Jesus is ready to restore when you turn Him6
You cannot earn God’s healing through your works. Although good health is a blessing, you cannot demand it from God as a quid pro quo for your obedience. By faith alone in Jesus’ stripes, you can be healed or protected from any infirmity: “But He was pierced through for our transgressions, He was crushed for our iniquities; the chastening for our well-being fell upon Him, and by His scourging we are healed.” (Is. 53:5; 1 Pet. 2:24). He is so powerful that He healed a leper merely with His touch and command (Matt. 8:3). Yet, if your obedience alone allowed you to earn a blessing of good healing, this would undermine the need for Jesus’ sacrifice. God illustrated this principle through His healing of the leper Naaman. Naaman wanted to earn his healing through a dramatic test of his strength in the raging mountainous rivers in Syria. He did not want to dunk himself seven times in the calm Jordan River (2 Kgs. 5:9-12). God never wants you to serve Him with the wrong motives. But He also wants you to know that His offer to bless and restore your health is real. Serve Him in obedience and let Him bless you. If an exception applies (as was the case with Job), celebrate His plan for you (Ro. 8:28).
Job questioned why he was allowed to continue living. In his state of intense grief, Job could see no reason for God to allow his life to continue: “18 ‘Why then did You bring me out of the womb? If only I had died and no eye had seen me! 19 I should have been as though I had not been, brought from womb to tomb.’” (Job 10:18-19). Here, Job returned to his theme that it would have been better if he had never been born: “Why did I not die at birth, come out of the womb and pass away?” (Job 3:11). Job was not prepared to take his own life. Instead, he wanted God to put him out of his misery.
Job prayed for a mercy death. Because Job saw his life as a meaningless “breath” (Job 7:7) - - a life whose meaning would disappear as quickly after a person exhales, he prayed for mercy so that his suffering could end quickly. He would then never see his tormenting friends again (Job 7:9-10). Job made his statements as a person with no hope. He believed that his only hope was to hide in the afterlife until God’s presumed anger against him had passed: “Oh that You would hide me in Sheol, that You would conceal me until Your wrath returns to You, that You would set a limit for me and remember me!” (Job 14:13). Job failed to see that God loved him and had a plan for him.

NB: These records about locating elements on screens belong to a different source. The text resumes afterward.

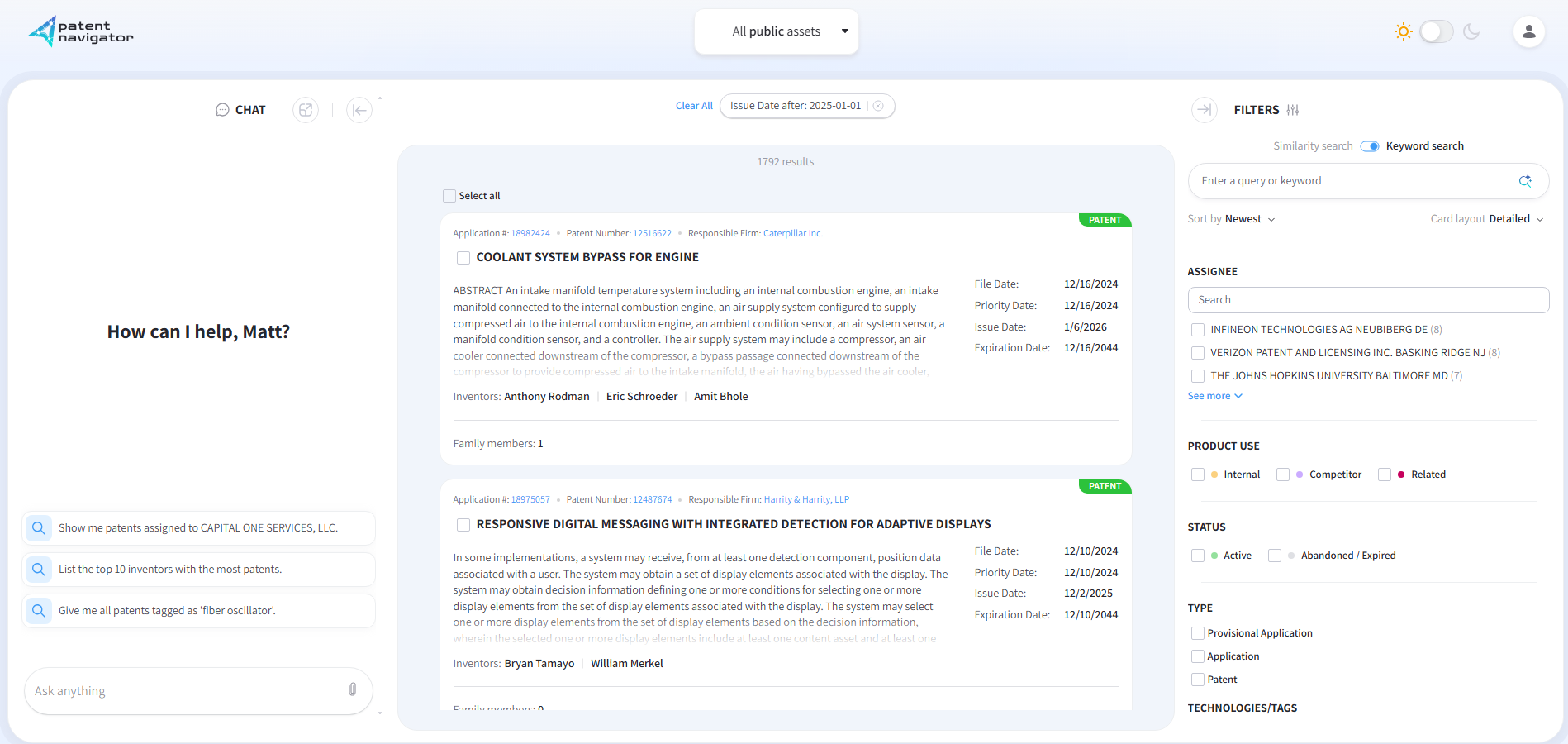Change Card layout from Detailed dropdown
Image resolution: width=1568 pixels, height=744 pixels.
1517,219
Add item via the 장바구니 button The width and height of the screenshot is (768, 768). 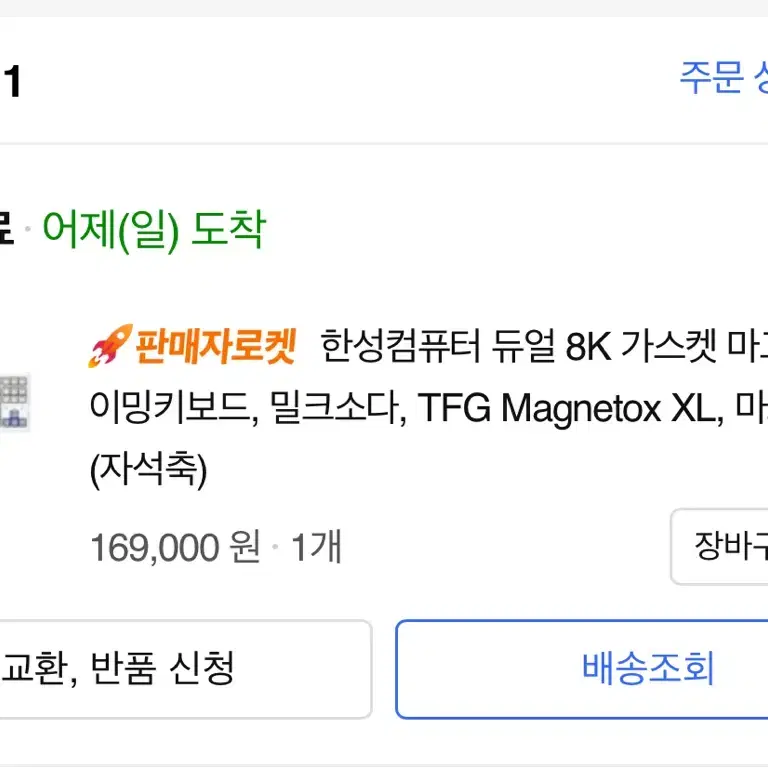tap(719, 547)
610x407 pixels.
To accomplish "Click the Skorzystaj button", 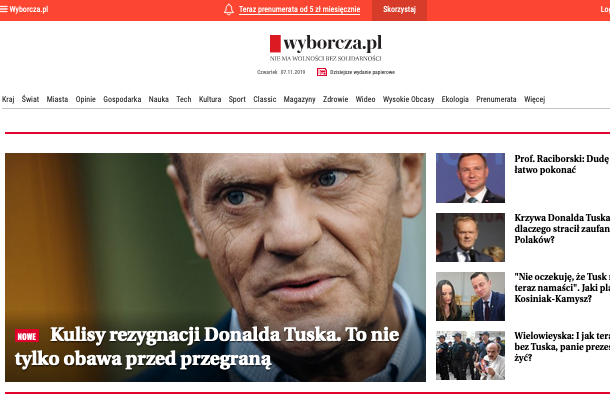I will (399, 10).
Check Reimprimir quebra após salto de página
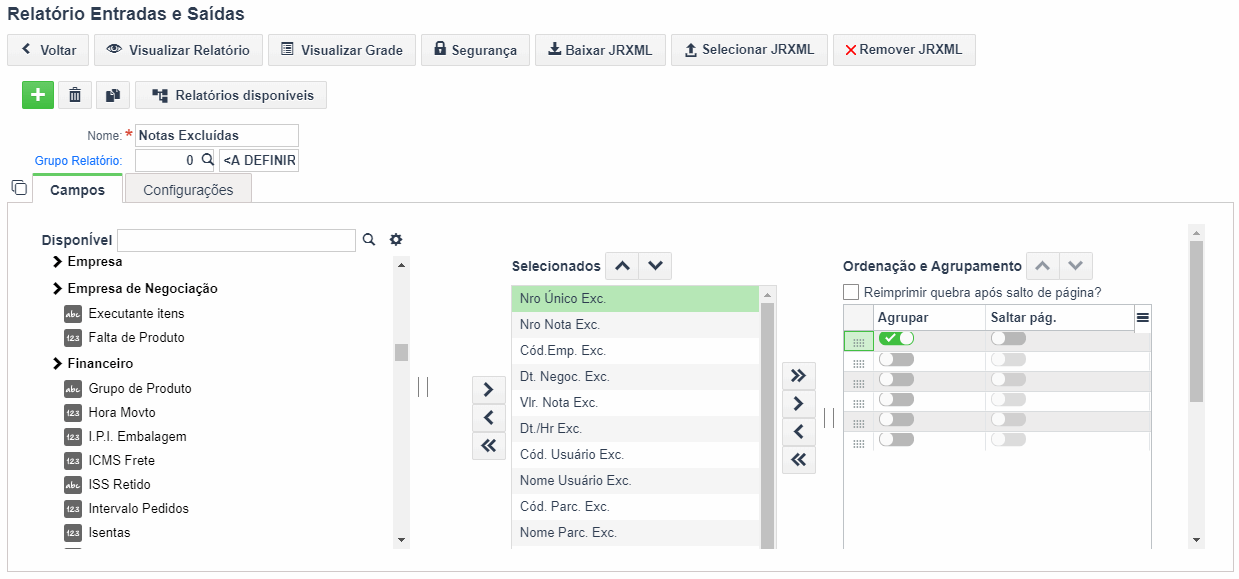This screenshot has width=1239, height=579. [851, 292]
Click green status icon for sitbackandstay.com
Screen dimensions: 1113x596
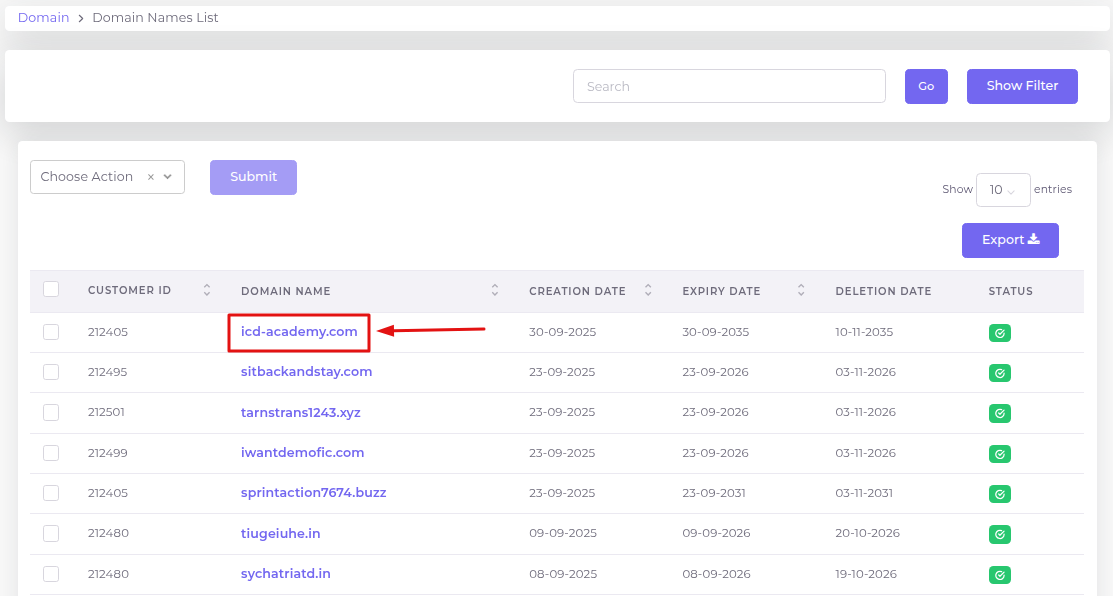[x=999, y=373]
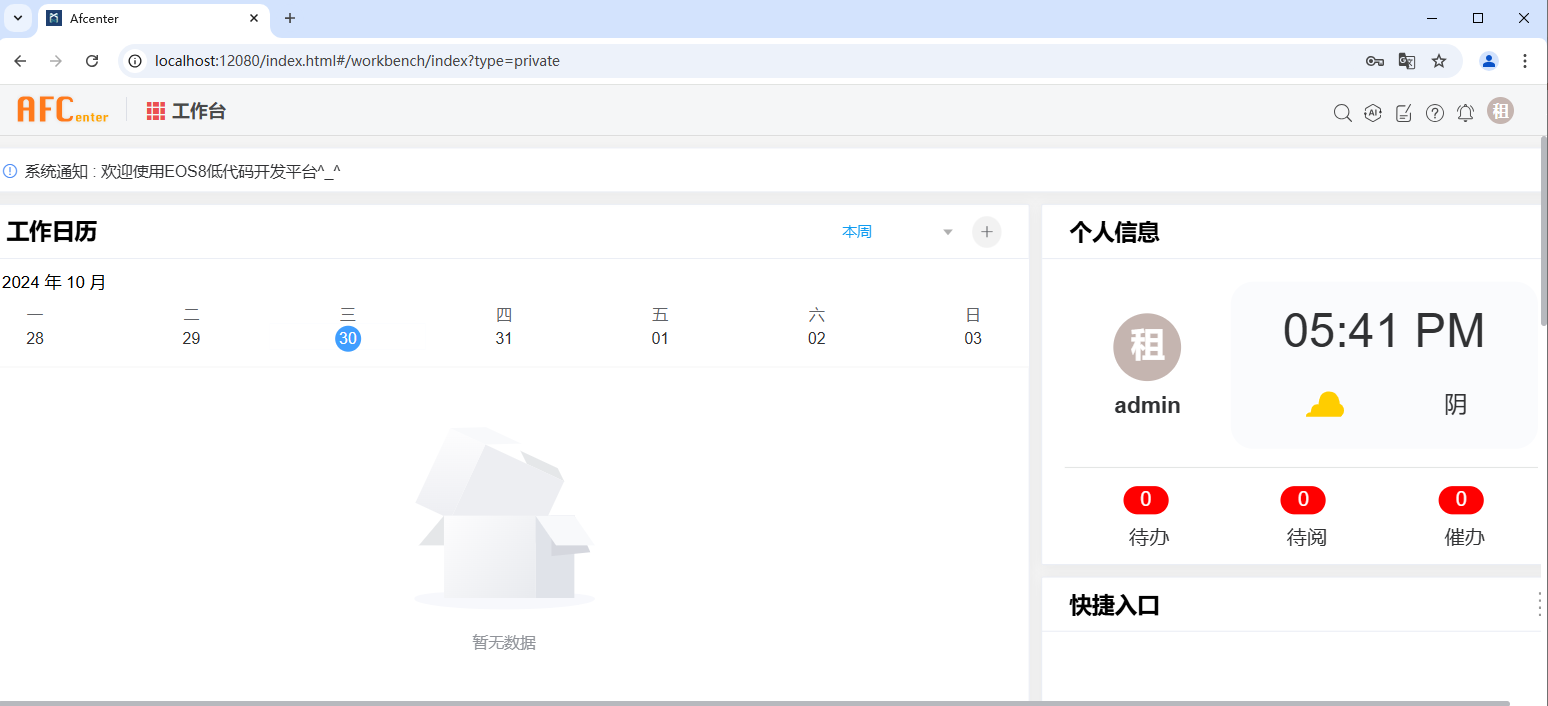Screen dimensions: 1548x706
Task: Click the search magnifier icon in header
Action: click(1342, 113)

When you feel unloved, remember that Jesus loves you7
Praise God that He loves you. God loved you enough to send His only son to die for your sins (Jo. 3:16). Thus, you can praise God as well because He loves you: “The one who does not love does not know God, for God is love. . . We have come to know and have believed the love which God has for us. God is love, and the one who abides in love abides in God, and God abides in him (1 Jo. 4:8, 16). Thus, you should never feel abandoned by God. You should also feel comfortable asking to have your prayers heard.
In your worship, give thanks for God’s compassion. Unlike Job, your worship should also give thanks for God’s compassion: “Then the LORD passed by in front of him and proclaimed, ‘The LORD, the LORD God, compassionate and gracious, slow to anger, and abounding in lovingkindness and truth;”’ (Ex. 34:6). “For You, Lord, are good, and ready to forgive, and abundant in lovingkindness to all who call upon You.” (Ps. 86:5). “The LORD is compassionate and gracious, slow to anger and abounding in lovingkindness.” (Ps. 103:8). “Gracious is the LORD, and righteous; yes, our God is compassionate.” (Ps. 116:5). How are you thanking God for His compassion?
Job questioned why God monitored him. Because Job believed that God’s observation and attention only led to Job’s suffering, he pleaded for God to withdraw from him and allow him to die. “20 Would He not leave my few days alone? Withdraw from me so that I may have a little cheerfulness 21 before I go—and I shall not return— to the land of darkness and deep shadow, 22 the land of utter gloom like darkness itself, of deep shadow without order, and it shines like darkness.” (Job 10:20-22). Job believed that he was headed to a place of outer darkness. He sadly saw no reason to delay the inevitable.
Job pleaded for God to end His observations and scrutiny. Although Job correctly understood that God is omnipresent, he sadly saw God’s watchful eyes as a curse: “17 What is man that You exalt him, and that You are concerned about him, 18 that You examine him every morning and put him to the test every moment? 19 Will You never turn Your gaze away from me, nor leave me alone until I swallow my spittle?” (Job 7:17-19). Job believed that if only God would look away for a moment, he could rest: “He will not allow me to get my breath, but He saturates me with bitterness.” (Job 9:8).
Jesus offers you the hope of eternal life. While Job saw himself as headed to a place of darkness, Jesus offers the hope of eternal life in heaven: “but has now been revealed by the appearing of our Savior Christ Jesus, who abolished death and brought life and immortality to light through the gospel,” (2 Tim. 1:10). “to those who by perseverance in doing good seek glory, honor, and immortality, He will give eternal life;” (Ro. 2:7). “rejoicing in hope, persevering in tribulation, devoted to prayer,” (Ro. 12:12). “For you have need of endurance, so that when you have done the will of God, you may receive what was promised.” (Heb. 10:36). Thus, you have many reasons to praise Jesus.
When you feel all is lost like Job, put your hope in Jesus8
Let God use your trials to build up your faith. God tested Job so that he would have a deeper understanding and trust in Him. He would learn that not all suffering was a punishment. Your trials should also produce perseverance and endurance (Ro. 5:3; Jam. 1:2-3; 2 Cor. 1:8-10). Are you turning to Jesus to build up your faith during your trials?